• **What you will do**
Rewrite the rows from the line that contains "This screenshot has" through the line that contains "click(x=320, y=217)", replacing "dropdown" with "menu" and keeping everything else the same. Leave the pictures out of your answer.

──────── Material for this task

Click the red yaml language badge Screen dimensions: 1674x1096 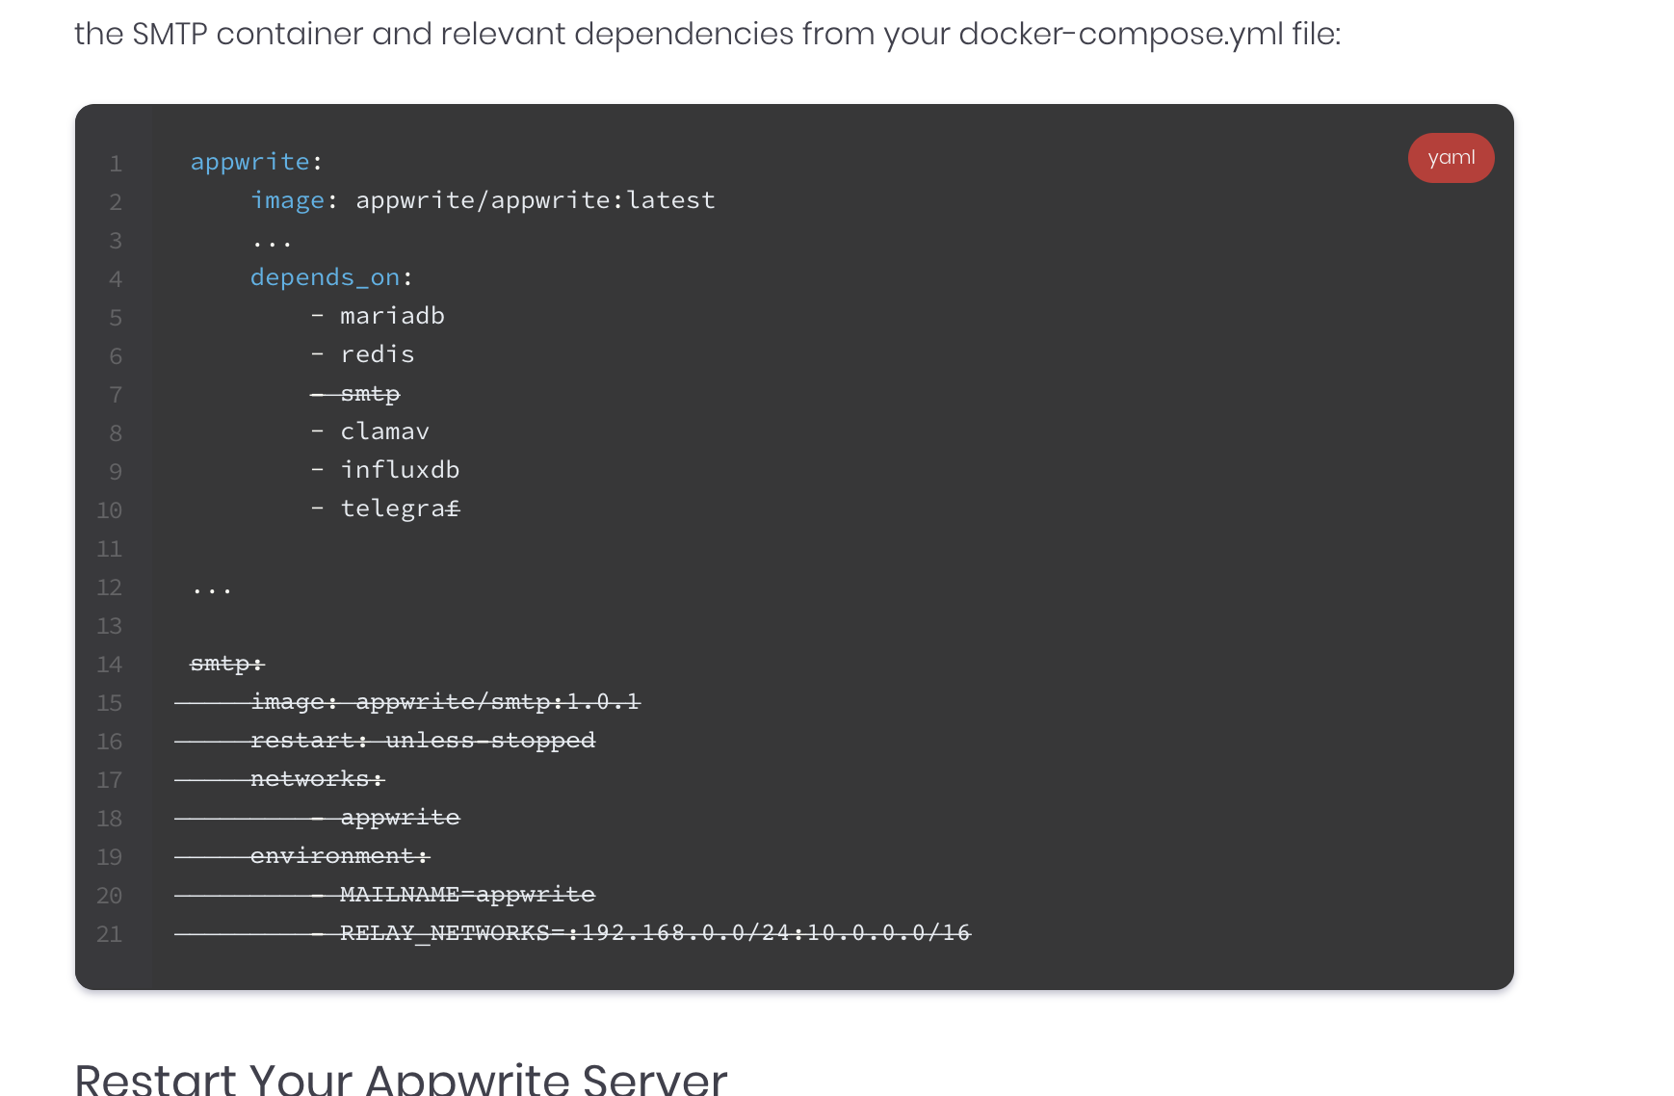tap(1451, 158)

────────────────
──────── Material for this task

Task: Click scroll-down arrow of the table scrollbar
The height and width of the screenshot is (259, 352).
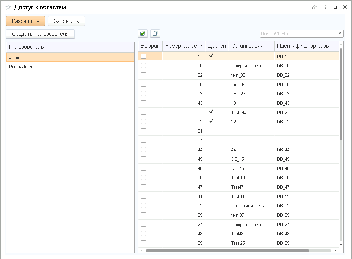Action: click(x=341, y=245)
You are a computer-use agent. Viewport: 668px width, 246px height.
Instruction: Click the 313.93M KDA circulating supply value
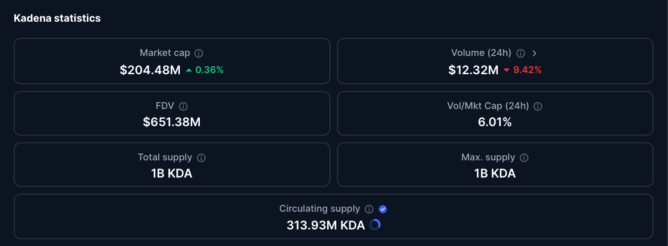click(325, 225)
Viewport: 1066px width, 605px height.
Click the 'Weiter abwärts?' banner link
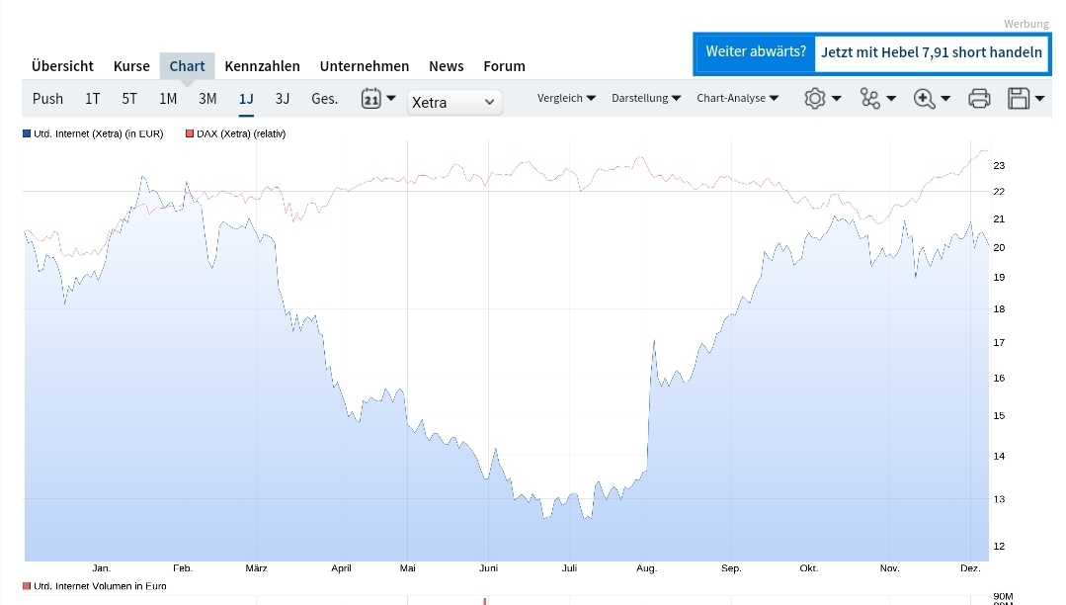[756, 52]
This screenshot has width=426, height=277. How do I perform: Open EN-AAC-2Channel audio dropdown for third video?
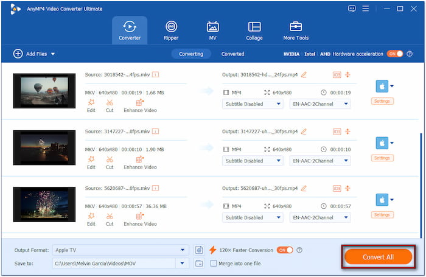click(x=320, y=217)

────────────────

• **Solved exercise**
This screenshot has width=426, height=277. How do I perform: Open EN-AAC-2Channel audio menu for third video?
click(x=320, y=217)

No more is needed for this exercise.